» Text to read
# The Hideous Horror on Howe 2014



## Dead Things (Apr 4, 2009)

Video of my display and walkthrough


----------



## SCEYEDOC (Aug 12, 2007)

I wish I could do more with a computer than just turn it on. Impressed with the talking witches. That mousetrap on the door handle was a wicked idea!


----------



## RoxyBlue (Oct 6, 2008)

The witches are fabulous and I love the little ghosts flying around the yard.


----------



## Hairazor (Mar 13, 2012)

WOW! Quite a set up. Your "Sisters" are great and something wicked this way did pop up, heehee!


----------



## bobzilla (Nov 13, 2008)

Wowzer Pat!
Super impressive haunt my friend!
I bow to your crafty animatronic wizardry


----------



## Grimm Pickins (Nov 4, 2013)

That flying witch made my jaw drop! Your control on motion props is awesome - I loved the way the zombies swayed. Excellent light timing on all of them. 

I missed a lot of the details on the dark parts, but was happy to see them in the light - like the facade and smoke breathing creature. 

The wind damage certainly sucked, but I'm amazed at how fast you and your friend recovered it. This year has definitely made me think long and hard about getting my driveway walkthrough secured tight... 

Thanks for being so cool!

Grimm


----------

» Directive A
In the haunt thread, condense the paragraph beginning "That flying witch made my jaw drop!" into a short list that keeps its main points.
» Directive B
Transcribe the haunt thread from "## Grimm Pickins" to "walkthrough secured tight...".
The lines after the haunt thread aren't needed here.

» Material provided
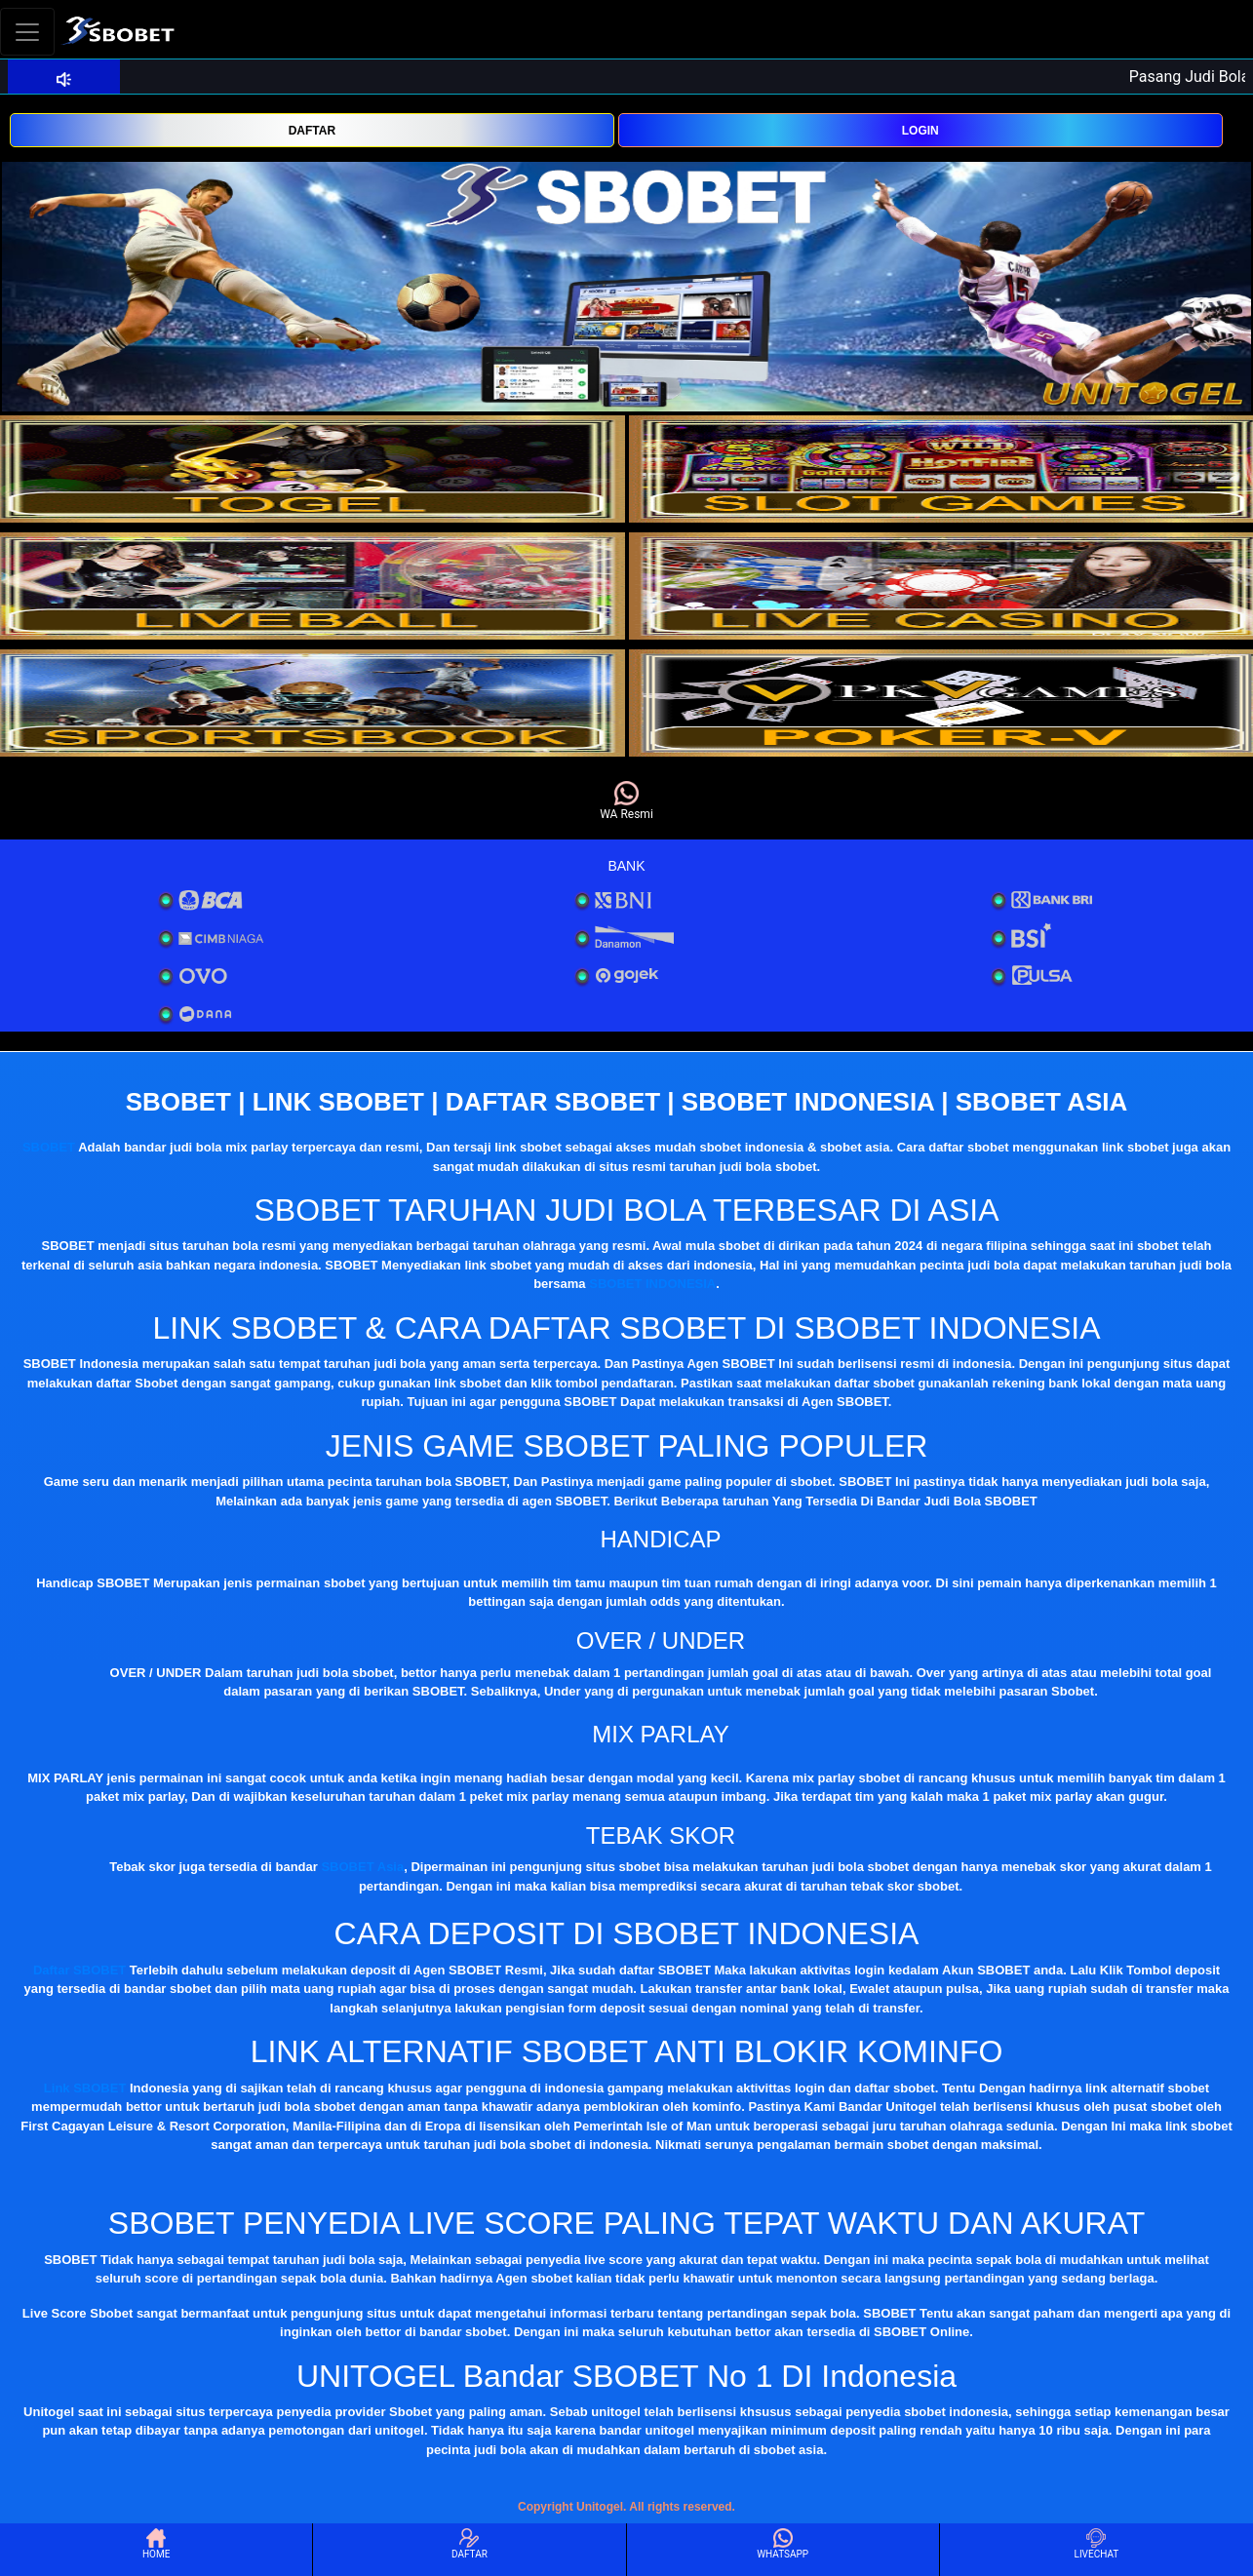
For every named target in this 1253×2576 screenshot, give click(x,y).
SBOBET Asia (362, 1866)
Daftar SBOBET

» Problem solution A
- The flying witch was jaw-dropping.
- The control of the motion props was awesome, especially the swaying zombies.
- The light timing on all of them was excellent.

» Problem solution B
## Grimm Pickins (Nov 4, 2013)

That flying witch made my jaw drop! Your control on motion props is awesome - I loved the way the zombies swayed. Excellent light timing on all of them. 

I missed a lot of the details on the dark parts, but was happy to see them in the light - like the facade and smoke breathing creature. 

The wind damage certainly sucked, but I'm amazed at how fast you and your friend recovered it. This year has definitely made me think long and hard about getting my driveway walkthrough secured tight...